Sibongile Mani in the East London Regional Court Magistrate Court.
Malibongwe Dayimani
  • Student Sibongile Mani has been sentenced to five years' direct imprisonment for the theft of National Student Financial Aid Scheme funds.
  • Mani was found guilty of stealing R818 000 after R14 million was accidentally transferred into her account on 1 June 2017.
  • She was only entitled to a R1 400 monthly allowance for food.

Walter Sisulu University (WSU) student Sibongile Mani has been sentenced to five years' imprisonment for theft relating to R14 million accidentally credited to her account by the National Student Financial Aid Scheme (NSFAS) in 2017.

East London Regional Court Magistrate Twanette Olivier found Mani guilty of stealing R818 000 of the funds.

She was only entitled to a R1 400 food allowance and was accused of failing to report when R14 million was credited to her account erroneously. She instead embarked on a spending spree.

READ | Walter Sisulu University student found guilty of stealing NSFAS money

After serving one third of the five-year sentence, she will be eligible for parole and could finish the rest of the five years under correctional supervision.

In handing down the sentence on Wednesday, Olivier said the court was of the view that a suspended sentence was totally inappropriate.

"The only sentence that is appropriate is direct imprisonment, and you are therefore sentenced to a term of five years' imprisonment."

Olivier said the court considered the fact that Mani was a first-time offender.

Responding to the defence's submission that the court should not end Mani's bright future, Olivier told Mani: "You, and only yourself, made that decision on 1 June 2017, you did so repeatedly, for 73 consecutive days, numerous times per day."

"You were rushing against time to spend the maximum amount before it's spoilt or brought to [an end]. Those were conscious decisions you took every day, not the court," said Olivier. 

Olivier said 585 students who relied on NSFAS funds to study at WSU would have been prejudiced if IntelliMali, a Cape Town-based company responsible for distributing NSFAS funds to students, had not paid back the money she used to WSU.

She also noted the money was "not spent on essential items to stay alive. It was inspired by greed not need".

The court considered Mani's age and health, and Magistrate Olivier stated that Mani was an adult when she committed the crime.

The court dismissed Mani's version that she had no intention of depriving NSFAS of its money and had no knowledge of the specification of the loan agreement she had with NSFAS.

Mani was arrested in May 2018 by the Serious Commercial Crime Unit of the Hawks after IntelliMali opened a case of theft.

Mani was accused of failing to report the error and embarked on a spending spree, blowing more than R800 000 in 73 days.

The State charged that between 1 June, when the money landed in her account, to 13 August, when NSFAS found out about the error, she had spent an average of R11 000 per day.

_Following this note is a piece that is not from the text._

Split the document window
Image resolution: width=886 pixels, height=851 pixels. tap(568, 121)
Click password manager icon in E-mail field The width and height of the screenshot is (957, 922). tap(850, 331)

ALSO READ | Correctional Services report: NSFAS thief not suitable for prison due to overcrowding

She ostensibly used the money at 48 merchants in the Eastern Cape, Western Cape and Gauteng.

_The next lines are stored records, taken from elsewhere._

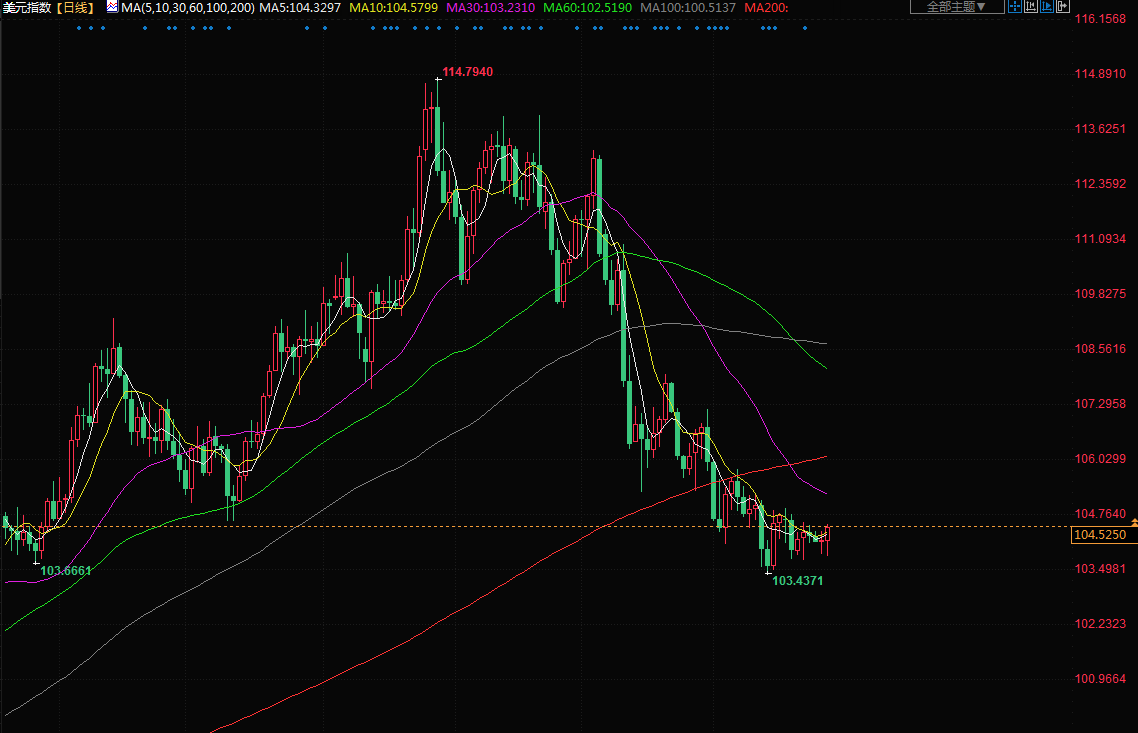The width and height of the screenshot is (1138, 733).
Task: Open the MA(5,10,30,60,100,200) indicator settings
Action: point(187,8)
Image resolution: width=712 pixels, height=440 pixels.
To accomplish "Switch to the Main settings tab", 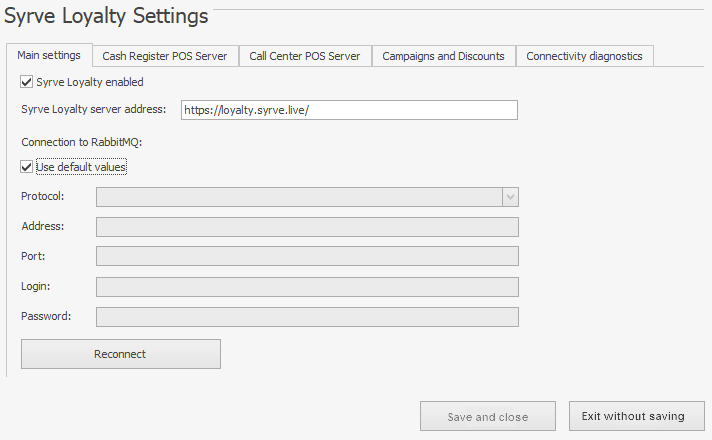I will pos(49,56).
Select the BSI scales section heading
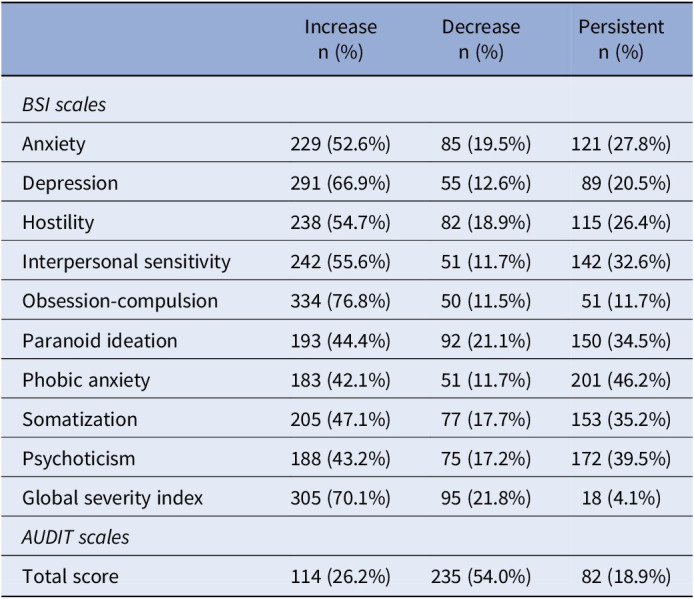This screenshot has width=694, height=599. click(64, 105)
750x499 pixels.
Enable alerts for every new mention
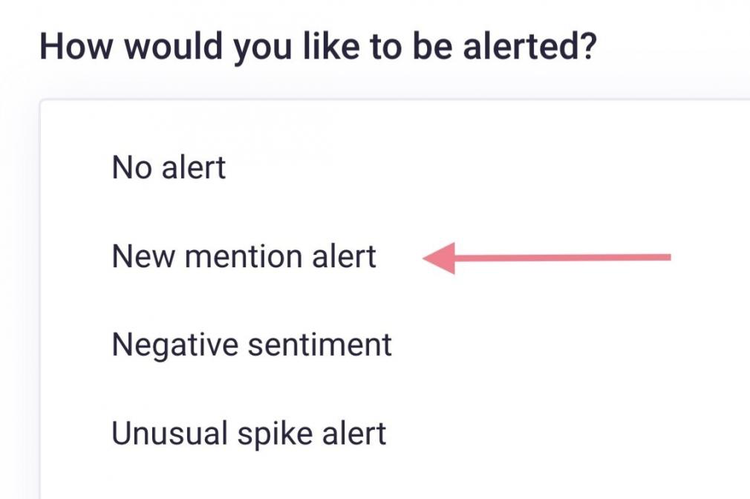click(244, 256)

During judgment, Olivier told Mani the receipts of her expenditure indicated that "you had definitely planned per day as to how much you can spend per day in as many places as possible on any given date".

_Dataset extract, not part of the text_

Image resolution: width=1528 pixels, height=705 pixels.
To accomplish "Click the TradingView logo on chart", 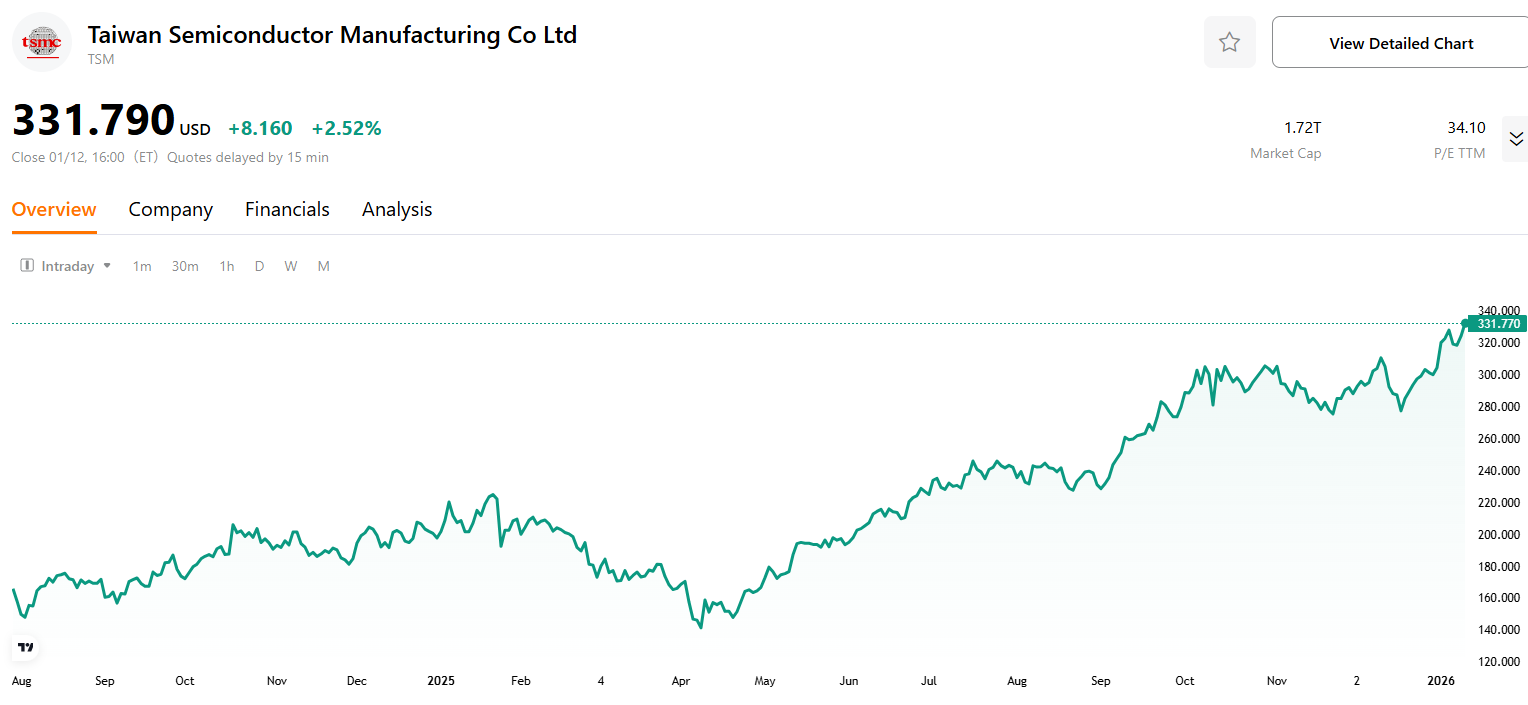I will tap(26, 647).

She said it was remarkable that Mani had managed to spend so much money per day across the country.

On perusal of Mani's expenditure records, she spent:

  • R178 923 at Discount Supermarket in Fleet Street, East London;
  • R174 631 at Checkers Hyper supermarket in Centurion;
  • R107 255 at Checkers Nonesi Mall in Komani;
  • R68 116 at Shoprite on Caxton Street in East London;
  • R17 006 at Shoprite in George.

Olivier noted that on 1 June all the spending occurred in East London and one transaction in George.

Olivier said that on 3 June 2017, Mani spent money in East London, Komani, Thembalethu and Mthatha.